Despite shared morphologic characters and stratigraphic and paleoenvironmental associations, many higher taxa of planktic foraminifera are not believed to be monophyletic. Many superspecific taxa are widely accepted as paraphyletic (i.e. Guembelitria, Heterohelix). Such paraphyly has commonly resulted from maintaining a different generic or familial name for descendant species that diverge strongly from their ancestral bauplan. Additionally, some higher taxa appear to be polyphyletic (i.e. Eoglobigerinidae, Globorotalia).

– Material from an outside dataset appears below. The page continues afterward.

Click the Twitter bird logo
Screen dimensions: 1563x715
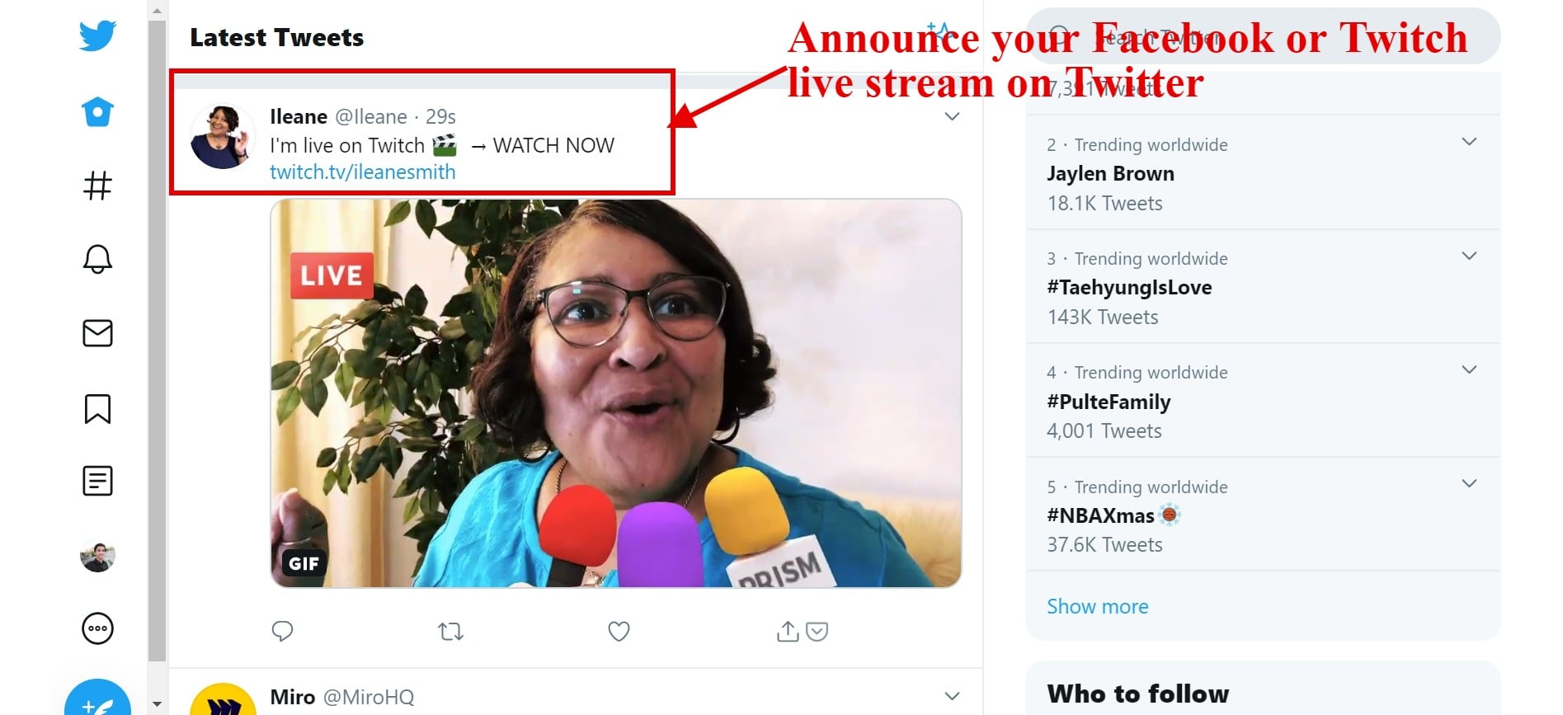(x=97, y=35)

As presently defined, superspecific taxa–commonly paraphyletic–can generally be used to examine relative radiation and extinction rates within and between different planktic foraminiferal adaptive zones. For example, analysis of Paleocene genera demonstrates rapid earliest Paleocene origination and radiation of sea-surface-dwelling and deeper-dwelling biserial and trochospiral genera. This earliest Paleocene radiation is quickly followed by disappearance of these surface-dwelling genera and some deeper-dwelling genera, in turn followed by major radiation within new surface-dwelling trochospiral genera in the mid and Late Paleocene. Such analysis documents the relative diversity and succession of major adaptive groups, regardless of their phylogenetic relationships.

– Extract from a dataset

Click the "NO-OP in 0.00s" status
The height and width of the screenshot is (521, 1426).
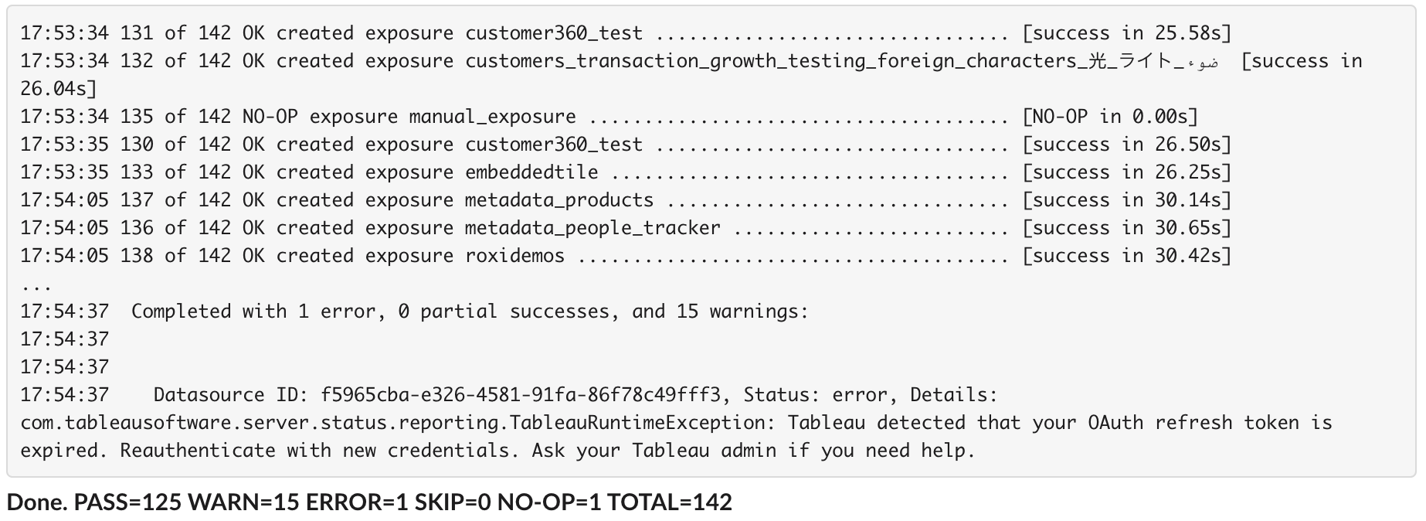[1109, 117]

The phyletic status of existing superspecific taxa does not preclude macroevolutionary study of monophyletic groups—or require that presently paraphyletic taxa be subsumed into larger monophyletic taxa. It simply requires that study of monophyletic groups be explicitly based on cladograms or phylogenetic trees. Such studies can address topics of clear macroevolutionary interest, including (i) the relative diversity and longevity of different monophyletic groups and (ii) general patterns of origination and extinction within clades. Additionally, while phylogenetic analysis is not necessary to determine patterns of succession and diversity of within and between adaptive groups, it can amplify our understanding of such patterns. For example, the earliest Paleocene appears to be marked by extremely rapid radiation within two monophyletic groups. The first reaches peak diversity within the earliest Paleocene and dominates earliest Paleocene planktic foraminiferal assemblages, but decreases radically in diversity and abundance within the Early Paleocene. The second continues to diversify throughout the Paleocene and dominates mid and Late Paleocene faunas. Consideration of phylogenetic and paleoecologic relationships within and between both monophyletic groups clearly reveals convergent evolution of deep and surface-dwelling morphotypes, and of biserial and trochospiral forms.